Task statement
Within the entries below, the lines from the one with "Image resolution: width=734, height=2576." through the one with "Видеогалерея (23, 844)" are to be set down exactly, both ends kept.

Records for the exercise
= = = = = = =
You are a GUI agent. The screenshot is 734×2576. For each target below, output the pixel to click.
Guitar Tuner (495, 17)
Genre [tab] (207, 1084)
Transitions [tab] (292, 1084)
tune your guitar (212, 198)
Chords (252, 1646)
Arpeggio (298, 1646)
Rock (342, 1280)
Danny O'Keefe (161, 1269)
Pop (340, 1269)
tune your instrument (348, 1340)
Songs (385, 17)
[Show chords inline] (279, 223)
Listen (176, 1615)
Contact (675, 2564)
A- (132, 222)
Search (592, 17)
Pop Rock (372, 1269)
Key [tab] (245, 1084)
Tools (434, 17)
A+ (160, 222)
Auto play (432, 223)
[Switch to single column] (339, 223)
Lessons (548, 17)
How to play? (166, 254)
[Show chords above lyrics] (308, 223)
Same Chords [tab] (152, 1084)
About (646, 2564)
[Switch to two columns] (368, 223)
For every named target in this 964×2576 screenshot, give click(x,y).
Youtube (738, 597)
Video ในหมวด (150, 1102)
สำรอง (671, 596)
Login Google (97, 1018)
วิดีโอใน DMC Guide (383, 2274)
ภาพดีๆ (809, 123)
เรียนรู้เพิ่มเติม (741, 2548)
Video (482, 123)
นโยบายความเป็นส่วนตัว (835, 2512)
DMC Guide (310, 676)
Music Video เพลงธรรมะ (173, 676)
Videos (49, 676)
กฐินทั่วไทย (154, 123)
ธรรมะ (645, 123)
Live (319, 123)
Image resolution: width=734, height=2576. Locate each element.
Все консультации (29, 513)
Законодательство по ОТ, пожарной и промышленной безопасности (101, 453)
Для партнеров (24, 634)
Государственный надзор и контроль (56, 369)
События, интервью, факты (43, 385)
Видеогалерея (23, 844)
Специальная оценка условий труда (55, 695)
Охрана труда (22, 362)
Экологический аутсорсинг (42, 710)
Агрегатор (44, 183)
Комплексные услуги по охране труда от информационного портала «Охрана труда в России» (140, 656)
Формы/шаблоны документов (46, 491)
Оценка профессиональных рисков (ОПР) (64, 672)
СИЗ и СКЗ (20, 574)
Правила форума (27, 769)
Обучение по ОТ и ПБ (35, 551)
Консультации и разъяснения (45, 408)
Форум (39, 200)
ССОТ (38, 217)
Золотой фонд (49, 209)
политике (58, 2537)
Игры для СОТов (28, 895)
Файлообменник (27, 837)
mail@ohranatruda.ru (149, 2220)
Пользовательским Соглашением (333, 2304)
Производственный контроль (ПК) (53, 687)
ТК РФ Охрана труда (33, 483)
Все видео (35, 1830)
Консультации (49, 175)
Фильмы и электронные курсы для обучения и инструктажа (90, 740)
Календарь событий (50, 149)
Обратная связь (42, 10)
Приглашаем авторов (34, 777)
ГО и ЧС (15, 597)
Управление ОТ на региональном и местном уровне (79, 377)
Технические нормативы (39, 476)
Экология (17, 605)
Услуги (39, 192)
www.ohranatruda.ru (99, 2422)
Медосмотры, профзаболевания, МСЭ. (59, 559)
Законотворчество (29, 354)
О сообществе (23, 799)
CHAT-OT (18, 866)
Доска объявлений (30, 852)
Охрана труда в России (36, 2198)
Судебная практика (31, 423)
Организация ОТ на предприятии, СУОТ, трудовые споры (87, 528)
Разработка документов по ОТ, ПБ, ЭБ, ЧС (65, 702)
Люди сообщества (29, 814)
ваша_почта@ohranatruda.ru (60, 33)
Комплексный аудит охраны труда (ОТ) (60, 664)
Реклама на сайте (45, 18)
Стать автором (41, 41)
= = = = = = =
Exercise response
Image resolution: width=734, height=2576. Locate each element.
Все консультации (29, 513)
Законодательство по ОТ, пожарной и промышленной безопасности (101, 453)
Для партнеров (24, 634)
Государственный надзор и контроль (56, 369)
События, интервью, факты (43, 385)
Видеогалерея (23, 844)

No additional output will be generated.